A Croatian city in the region of Dalmatia, Dubrovnik is a notable city known for its wealth and skilled diplomacy. Filled with history and cultural pride, the some odd 43,000 residents are sure to preserve the town's history, celebrating it as being one of the 10 most preserved medieval walled cities in the world. Located on the Adriatic Sea, the city has also joined the list of UNESCO World Heritage Sites. Dubrovnik is certainly a city that celebrates many attractions that keep travelers coming back, such as historical sites, beaches, festivals, and old-world charm. For a relaxed or active visit to the city, any traveler is sure to find a place to enjoy.
Location: Walled Against the Mediterranean Sea
Although Dubrovnik is famous for being a well-preserved walled city, its past does not get in the way of the city still being surrounded by the deep aqua and teal waters of the Adriatic Sea. Inaccessible by rail, the city does have its own airport just twenty minutes from town, as well as local buses that connect the city to other neighborhoods throughout most of the day.
Business: Holiday Vacations and Tourism
With the many fascinating historical fortresses and famous walls that once protected the city from damage from war, tourism and entertainment are contributing factors to the city's business ventures. Tours of local places like the Rector's Palace and the St. Saviour Church are sure to please. There are colleges with a focus on tourism, and alternatively, the American College of Management and Technology in town. Schools like the Croatian Academy of Science and Arts show emphasis in the city's historical importance.
Culture: Preservation and Pride
If listing themselves in the UNESCO World Heritage Sites isn't proof enough of this city's pride in its preservation, then maybe staying to experience part of the award winning Dubrovnik Summer Festival will firm up any misconceptions. This festival is impressive 45 days long, with live plays, food, music, and games. To see how the town of Dubrovnik originally was pictured, one can view the back of the Croatian 50 kuna banknote. Aside from residents taking pride and showing their city love, George Bernard Shaw deemed the city as "heaven on earth.”

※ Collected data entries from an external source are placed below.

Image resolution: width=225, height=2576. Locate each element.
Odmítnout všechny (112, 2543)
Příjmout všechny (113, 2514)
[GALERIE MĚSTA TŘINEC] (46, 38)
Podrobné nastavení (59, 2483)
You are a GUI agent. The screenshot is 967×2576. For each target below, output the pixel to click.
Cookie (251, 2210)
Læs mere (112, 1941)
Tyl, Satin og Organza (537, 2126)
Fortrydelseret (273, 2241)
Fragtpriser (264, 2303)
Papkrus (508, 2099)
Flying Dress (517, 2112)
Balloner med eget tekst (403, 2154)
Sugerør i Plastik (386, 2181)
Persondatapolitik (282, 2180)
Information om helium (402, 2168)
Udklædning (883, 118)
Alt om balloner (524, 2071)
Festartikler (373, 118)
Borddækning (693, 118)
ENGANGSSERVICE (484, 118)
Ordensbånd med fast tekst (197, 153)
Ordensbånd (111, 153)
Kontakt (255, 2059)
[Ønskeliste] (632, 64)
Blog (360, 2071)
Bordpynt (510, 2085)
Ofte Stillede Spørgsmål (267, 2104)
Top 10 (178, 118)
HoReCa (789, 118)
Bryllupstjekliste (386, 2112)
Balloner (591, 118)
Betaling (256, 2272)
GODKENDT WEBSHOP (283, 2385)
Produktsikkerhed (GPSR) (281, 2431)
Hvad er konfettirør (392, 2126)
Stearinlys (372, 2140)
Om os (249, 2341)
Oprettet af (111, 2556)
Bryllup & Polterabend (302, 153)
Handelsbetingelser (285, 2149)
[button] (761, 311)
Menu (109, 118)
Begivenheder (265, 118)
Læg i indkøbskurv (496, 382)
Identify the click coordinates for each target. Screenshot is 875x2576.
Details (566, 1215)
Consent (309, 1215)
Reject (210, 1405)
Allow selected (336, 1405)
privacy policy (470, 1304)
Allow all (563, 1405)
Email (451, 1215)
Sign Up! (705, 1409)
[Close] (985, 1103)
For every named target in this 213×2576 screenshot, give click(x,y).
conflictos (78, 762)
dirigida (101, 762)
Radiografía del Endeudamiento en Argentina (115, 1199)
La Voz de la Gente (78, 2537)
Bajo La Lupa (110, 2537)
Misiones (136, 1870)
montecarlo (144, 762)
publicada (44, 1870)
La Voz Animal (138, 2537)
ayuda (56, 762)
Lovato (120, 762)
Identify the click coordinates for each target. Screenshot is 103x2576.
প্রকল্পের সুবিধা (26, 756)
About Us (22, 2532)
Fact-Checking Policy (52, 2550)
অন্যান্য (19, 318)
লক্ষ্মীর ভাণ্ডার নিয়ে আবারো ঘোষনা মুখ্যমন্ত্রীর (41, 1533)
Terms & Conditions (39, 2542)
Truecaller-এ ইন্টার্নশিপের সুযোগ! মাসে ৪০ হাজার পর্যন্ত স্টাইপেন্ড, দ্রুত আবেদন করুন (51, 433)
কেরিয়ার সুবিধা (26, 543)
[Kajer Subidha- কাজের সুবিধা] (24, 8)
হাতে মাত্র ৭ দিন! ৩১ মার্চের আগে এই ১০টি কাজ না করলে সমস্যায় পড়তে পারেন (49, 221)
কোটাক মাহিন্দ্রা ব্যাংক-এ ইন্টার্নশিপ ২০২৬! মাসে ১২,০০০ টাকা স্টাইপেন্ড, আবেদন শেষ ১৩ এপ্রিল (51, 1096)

Activities: Medieval and Renaissance Time Period Sites
For a start, travelers can make their way to popular film and theatre sites, where movies like “20,000 Leagues Under the Sea” were filmed. One of the few beaches that were filmed on is the Lopud Peninsula. To visit the world's oldest arboretum, stop by the Arboretum Trsteno. There are many other historical fortresses and film sites to see in this city with orange roof tops, make sure to take the time to explore each one in depth.